Saved data entries
###

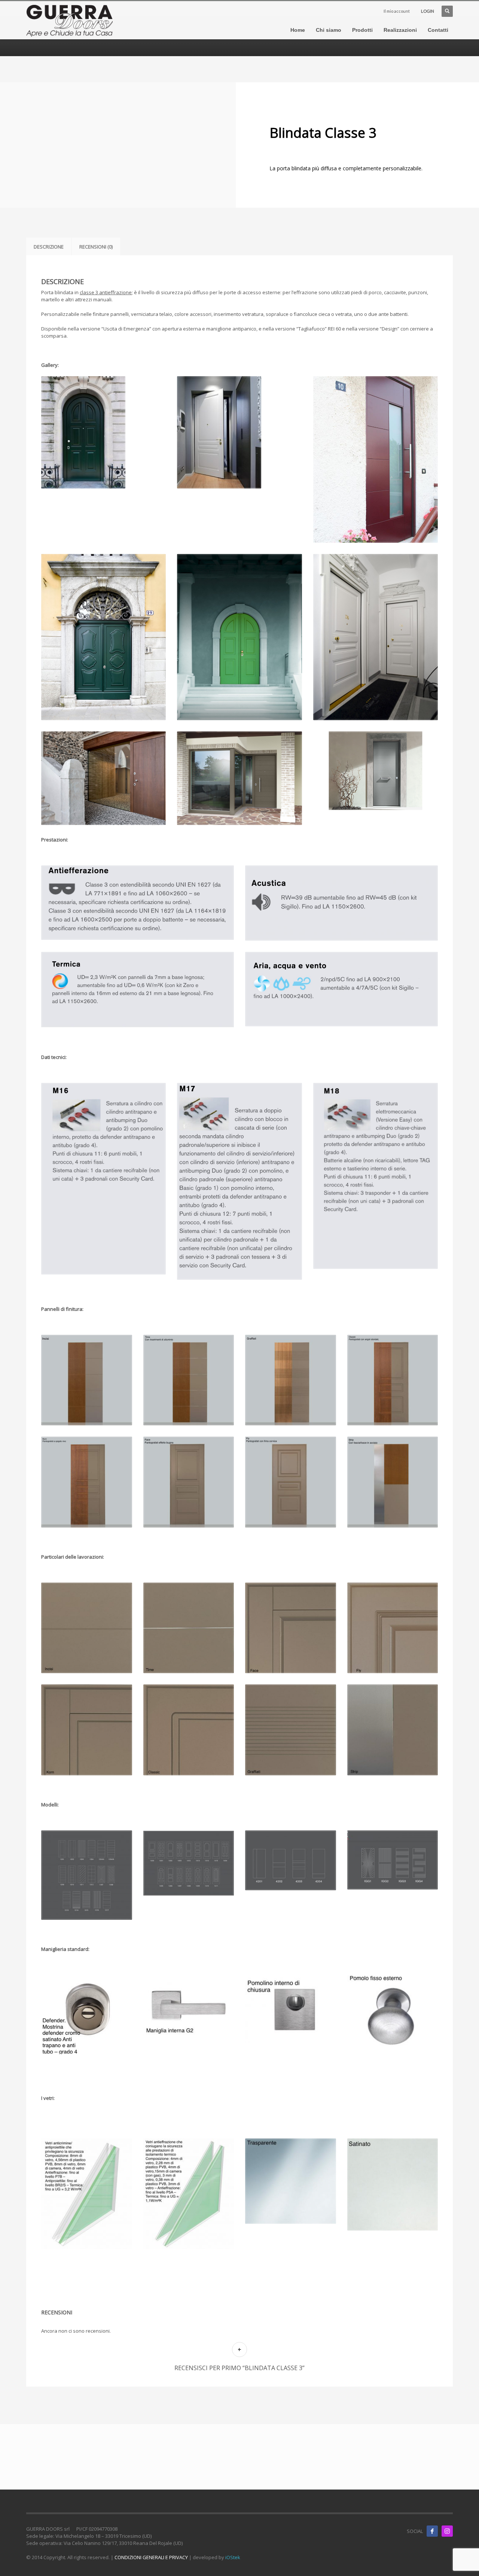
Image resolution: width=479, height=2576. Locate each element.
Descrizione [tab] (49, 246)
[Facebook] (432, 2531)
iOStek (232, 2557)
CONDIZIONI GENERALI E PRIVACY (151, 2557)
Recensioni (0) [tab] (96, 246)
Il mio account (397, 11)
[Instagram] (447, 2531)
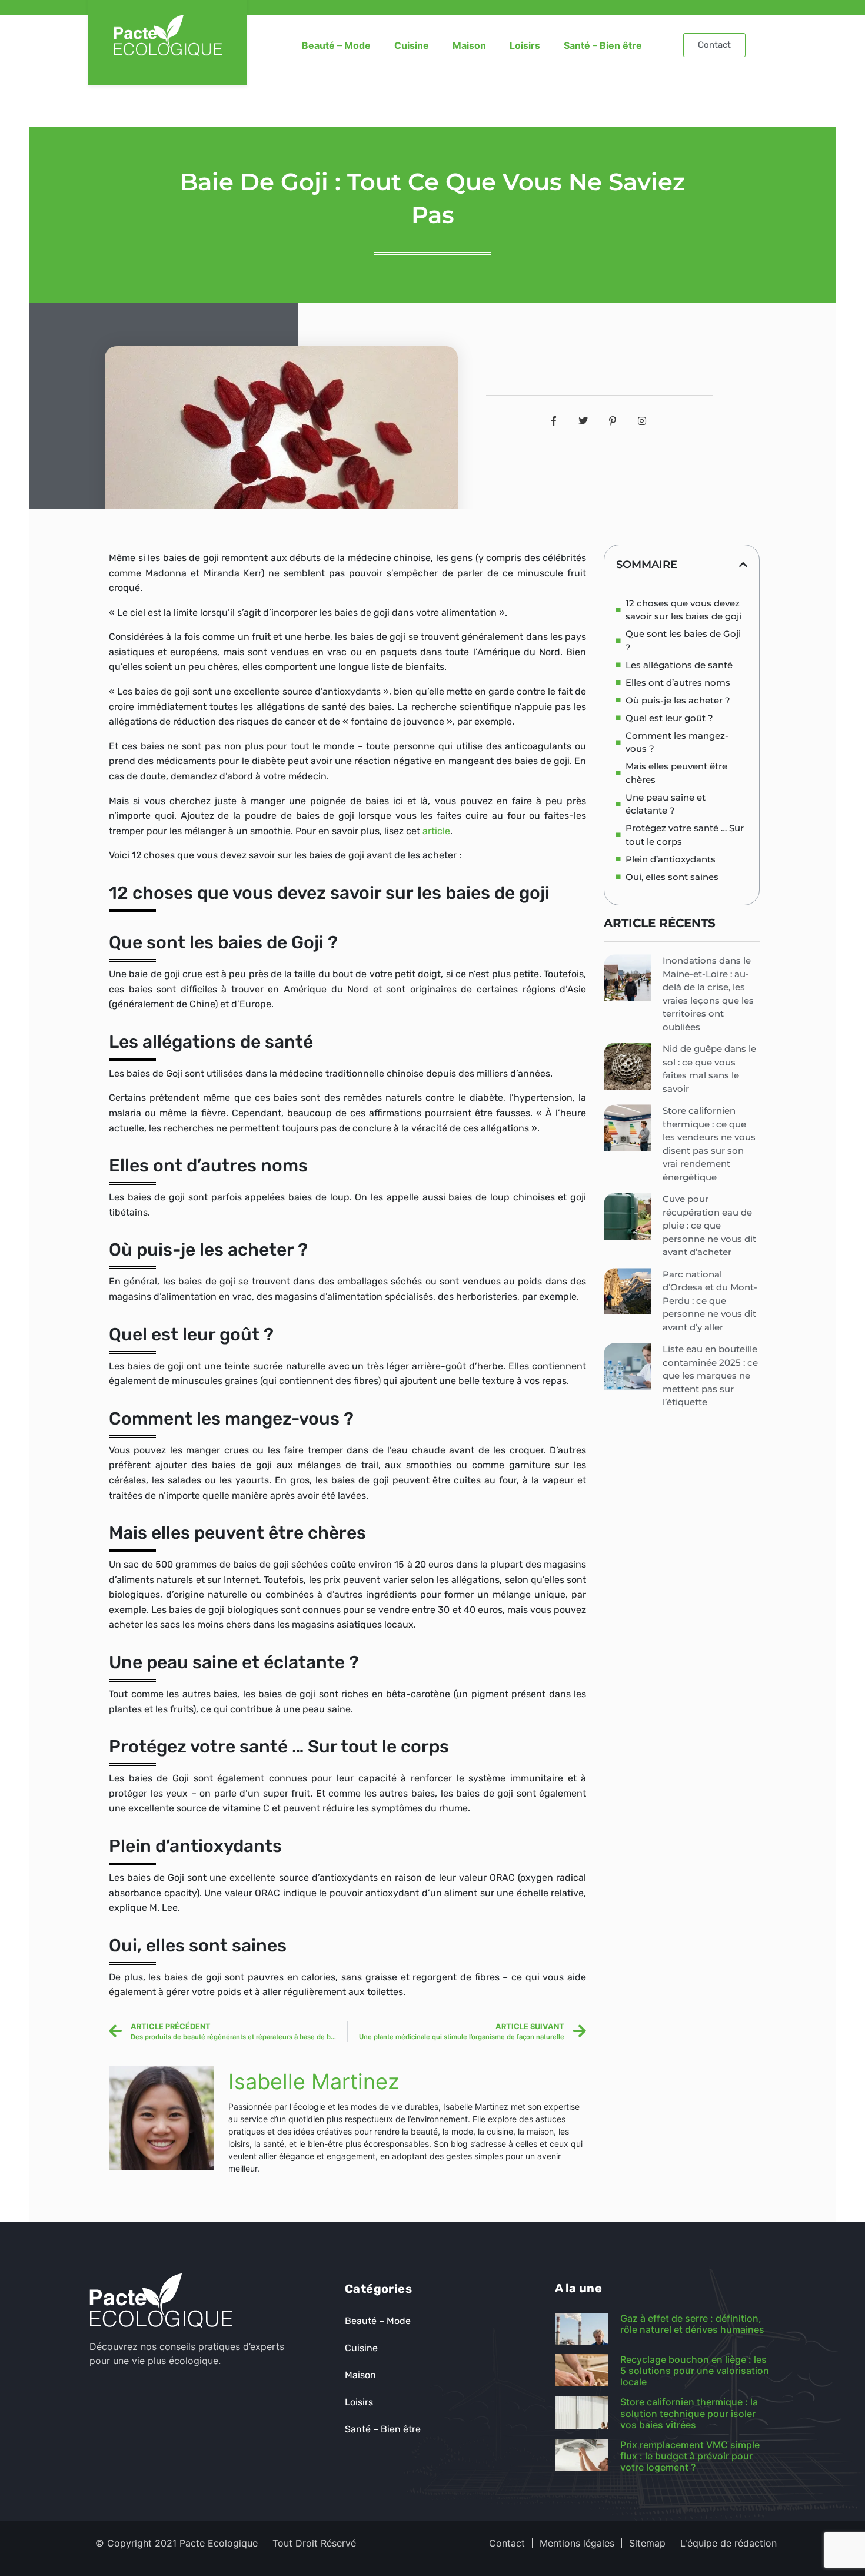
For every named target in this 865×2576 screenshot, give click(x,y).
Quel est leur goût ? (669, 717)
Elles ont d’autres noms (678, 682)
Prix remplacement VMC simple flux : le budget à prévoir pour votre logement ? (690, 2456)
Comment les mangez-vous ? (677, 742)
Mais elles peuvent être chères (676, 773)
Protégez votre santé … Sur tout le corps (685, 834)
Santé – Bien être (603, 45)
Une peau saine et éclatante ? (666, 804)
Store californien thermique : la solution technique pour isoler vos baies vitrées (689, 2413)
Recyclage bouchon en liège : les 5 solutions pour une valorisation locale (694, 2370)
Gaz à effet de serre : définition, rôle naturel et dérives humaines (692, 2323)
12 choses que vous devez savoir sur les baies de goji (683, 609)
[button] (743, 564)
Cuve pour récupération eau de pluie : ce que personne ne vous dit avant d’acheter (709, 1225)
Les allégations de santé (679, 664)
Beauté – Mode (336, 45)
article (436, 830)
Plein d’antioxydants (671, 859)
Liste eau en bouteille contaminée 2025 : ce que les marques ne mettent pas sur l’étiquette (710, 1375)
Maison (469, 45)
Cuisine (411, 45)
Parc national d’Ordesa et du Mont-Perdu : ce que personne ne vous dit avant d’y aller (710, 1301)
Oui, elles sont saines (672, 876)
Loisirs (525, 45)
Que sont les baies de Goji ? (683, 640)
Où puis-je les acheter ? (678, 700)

###

§ **EXERCISE GOAL**
Without the pictures, retype all of the data above exactly.

§ **RESULT FOR THIS TASK**
Image resolution: width=479, height=2576. Locate each element.
Descrizione [tab] (49, 246)
[Facebook] (432, 2531)
iOStek (232, 2557)
CONDIZIONI GENERALI E PRIVACY (151, 2557)
Recensioni (0) [tab] (96, 246)
Il mio account (397, 11)
[Instagram] (447, 2531)
For every named target in this 865×2576 screenshot, give click(x,y).
Quel est leur goût ? (669, 717)
Elles ont d’autres noms (678, 682)
Prix remplacement VMC simple flux : le budget à prévoir pour votre logement ? (690, 2456)
Comment les mangez-vous ? (677, 742)
Mais elles peuvent être chères (676, 773)
Protégez votre santé … Sur tout le corps (685, 834)
Santé – Bien être (603, 45)
Une peau saine et éclatante ? (666, 804)
Store californien thermique : la solution technique pour isoler vos baies vitrées (689, 2413)
Recyclage bouchon en liège : les 5 solutions pour une valorisation locale (694, 2370)
Gaz à effet de serre : définition, rôle naturel et dérives humaines (692, 2323)
12 choses que vous devez savoir sur les baies de goji (683, 609)
[button] (743, 564)
Cuve pour récupération eau de pluie : ce que personne ne vous dit avant d’acheter (709, 1225)
Les allégations de santé (679, 664)
Beauté – Mode (336, 45)
article (436, 830)
Plein d’antioxydants (671, 859)
Liste eau en bouteille contaminée 2025 : ce que les marques ne mettent pas sur l’étiquette (710, 1375)
Maison (469, 45)
Cuisine (411, 45)
Parc national d’Ordesa et du Mont-Perdu : ce que personne ne vous dit avant d’y aller (710, 1301)
Oui, elles sont saines (672, 876)
Loisirs (525, 45)
Que sont les baies de Goji ? (683, 640)
Où puis-je les acheter ? (678, 700)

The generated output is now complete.